I build my model, and now it's time to optimize the size of the tree to make better predictions.

In [112]:

from sklearn.metrics import mean_absolute_error
from sklearn.tree import DecisionTreeRegressor

def get_mae(max_leaf_nodes, train_X, val_X, train_y, val_y):
    model = DecisionTreeRegressor(max_leaf_nodes=max_leaf_nodes, random_state=0)
    model.fit(train_X, train_y)
    preds_val = model.predict(val_X)
    mae = mean_absolute_error(val_y, preds_val)
    return(mae)

In [126]:
for max_leaf_nodes in [5, 50, 60, 500, 900, 1000, 1070]:
    my_mae = get_mae(max_leaf_nodes, train_X, val_X, train_y, val_y)
    print(f"Max leaf nodes: {max_leaf_nodes}  \t\t Mean Absolute Error: {my_mae}")

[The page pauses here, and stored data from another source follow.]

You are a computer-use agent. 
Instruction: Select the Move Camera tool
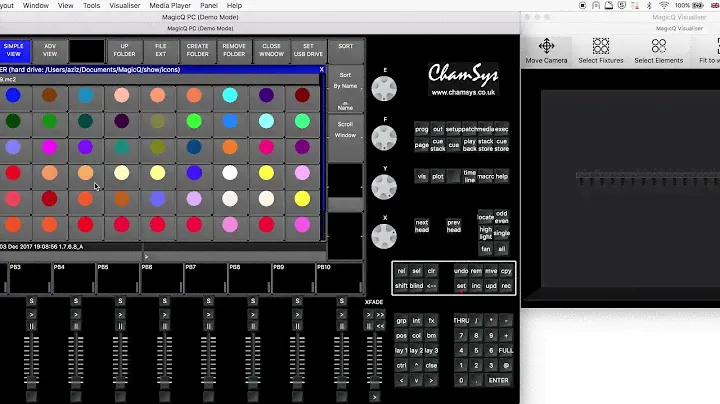547,51
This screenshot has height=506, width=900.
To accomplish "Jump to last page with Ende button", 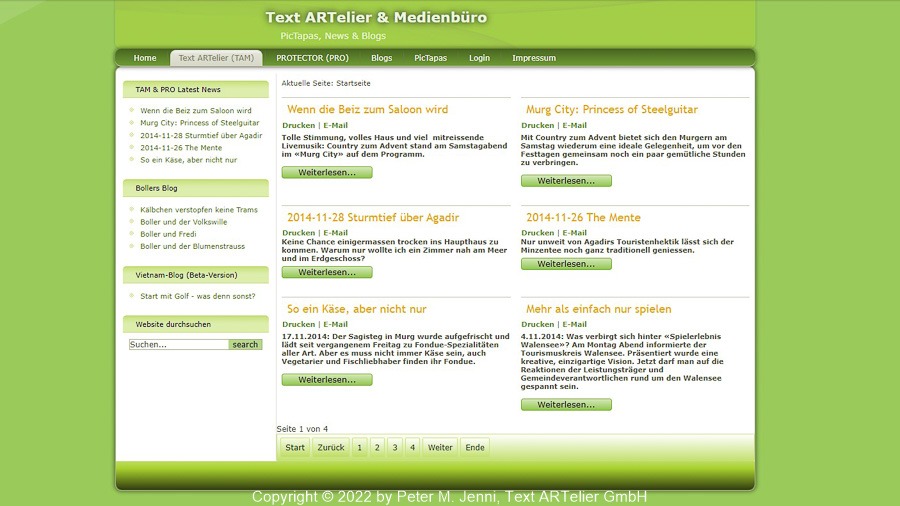I will 475,448.
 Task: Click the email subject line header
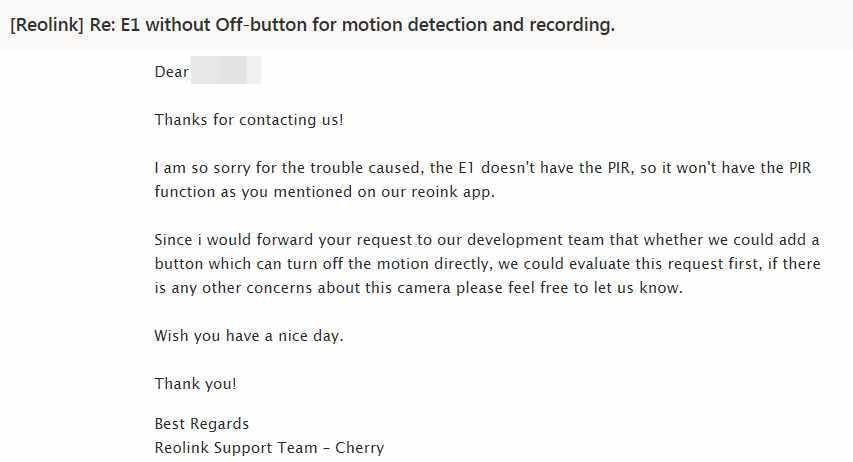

Max leaf nodes: 5  		 Mean Absolute Error: 35044.51323006062
Max leaf nodes: 50  		 Mean Absolute Error: 27405.9305977479
Max leaf nodes: 60  		 Mean Absolute Error: 27110.899469831442
Max leaf nodes: 500  		 Mean Absolute Error: 29454.183240959952
Max leaf nodes: 900  		 Mean Absolute Error: 30016.684474885846
Max leaf nodes: 1000  		 Mean Absolute Error: 30006.734246575343
Max leaf nodes: 1070  		 Mean Absolute Error: 30011.569863013698


Of the options listed, 500 is the optimal number of leaves.

### Conclusion
Here's the takeaway: Models can suffer from either:

**Overfitting**: capturing spurious patterns that won't recur in the future, leading to less accurate predictions, or  
**Underfitting**: failing to capture relevant patterns, again leading to less accurate predictions.  
We use **validation** data, which isn't used in model training, to measure a candidate model's accuracy.  
This lets us try many candidate models and keep the best one.